### Records to process
########

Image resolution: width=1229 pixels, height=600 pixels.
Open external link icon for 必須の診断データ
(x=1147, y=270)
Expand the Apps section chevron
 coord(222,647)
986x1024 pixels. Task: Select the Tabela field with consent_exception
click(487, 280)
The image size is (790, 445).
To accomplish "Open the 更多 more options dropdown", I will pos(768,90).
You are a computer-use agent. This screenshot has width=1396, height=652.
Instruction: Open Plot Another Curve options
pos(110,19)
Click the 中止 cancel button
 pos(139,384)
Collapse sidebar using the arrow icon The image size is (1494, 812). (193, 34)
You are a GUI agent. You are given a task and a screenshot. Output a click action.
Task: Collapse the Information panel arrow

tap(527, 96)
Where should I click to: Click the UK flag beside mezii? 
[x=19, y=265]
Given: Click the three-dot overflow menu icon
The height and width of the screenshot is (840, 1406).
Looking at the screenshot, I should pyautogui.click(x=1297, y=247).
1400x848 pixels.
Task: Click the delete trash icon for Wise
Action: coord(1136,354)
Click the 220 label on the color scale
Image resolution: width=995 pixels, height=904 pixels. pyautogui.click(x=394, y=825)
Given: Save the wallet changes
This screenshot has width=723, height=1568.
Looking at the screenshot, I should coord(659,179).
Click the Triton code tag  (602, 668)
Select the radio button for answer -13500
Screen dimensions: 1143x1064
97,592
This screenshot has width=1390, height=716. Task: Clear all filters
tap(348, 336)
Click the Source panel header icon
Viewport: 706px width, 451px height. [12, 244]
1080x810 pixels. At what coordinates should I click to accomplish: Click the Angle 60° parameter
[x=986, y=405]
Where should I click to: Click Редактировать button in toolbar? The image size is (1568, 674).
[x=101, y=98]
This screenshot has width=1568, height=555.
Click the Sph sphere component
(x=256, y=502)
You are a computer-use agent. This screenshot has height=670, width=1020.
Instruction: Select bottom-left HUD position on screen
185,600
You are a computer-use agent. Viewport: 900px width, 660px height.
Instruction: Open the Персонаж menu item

########

### Prompt
Copy all of the data above word for word, keeping every line in its original order and form.

### Exercise solution
Image resolution: width=1229 pixels, height=600 pixels.
Open external link icon for 必須の診断データ
(x=1147, y=270)
Expand the Apps section chevron
 coord(222,647)
986x1024 pixels. Task: Select the Tabela field with consent_exception
click(487, 280)
The image size is (790, 445).
To accomplish "Open the 更多 more options dropdown", I will pos(768,90).
You are a computer-use agent. This screenshot has width=1396, height=652.
Instruction: Open Plot Another Curve options
pos(110,19)
Click the 中止 cancel button
 pos(139,384)
Collapse sidebar using the arrow icon The image size is (1494, 812). (193, 34)
You are a GUI agent. You are given a task and a screenshot. Output a click action.
Task: Collapse the Information panel arrow

tap(527, 96)
Where should I click to: Click the UK flag beside mezii? 
[x=19, y=265]
Given: Click the three-dot overflow menu icon
The height and width of the screenshot is (840, 1406).
Looking at the screenshot, I should pyautogui.click(x=1297, y=247).
1400x848 pixels.
Task: Click the delete trash icon for Wise
Action: coord(1136,354)
Click the 220 label on the color scale
Image resolution: width=995 pixels, height=904 pixels. pyautogui.click(x=394, y=825)
Given: Save the wallet changes
This screenshot has width=723, height=1568.
Looking at the screenshot, I should coord(659,179).
Click the Triton code tag  (602, 668)
Select the radio button for answer -13500
Screen dimensions: 1143x1064
97,592
This screenshot has width=1390, height=716. Task: Clear all filters
tap(348, 336)
Click the Source panel header icon
Viewport: 706px width, 451px height. [12, 244]
1080x810 pixels. At what coordinates should I click to accomplish: Click the Angle 60° parameter
[x=986, y=405]
Where should I click to: Click Редактировать button in toolbar? The image size is (1568, 674).
[x=101, y=98]
This screenshot has width=1568, height=555.
Click the Sph sphere component
(x=256, y=502)
You are a computer-use agent. This screenshot has height=670, width=1020.
Instruction: Select bottom-left HUD position on screen
185,600
You are a computer-use agent. Viewport: 900px width, 660px height.
Instruction: Open the Персонаж menu item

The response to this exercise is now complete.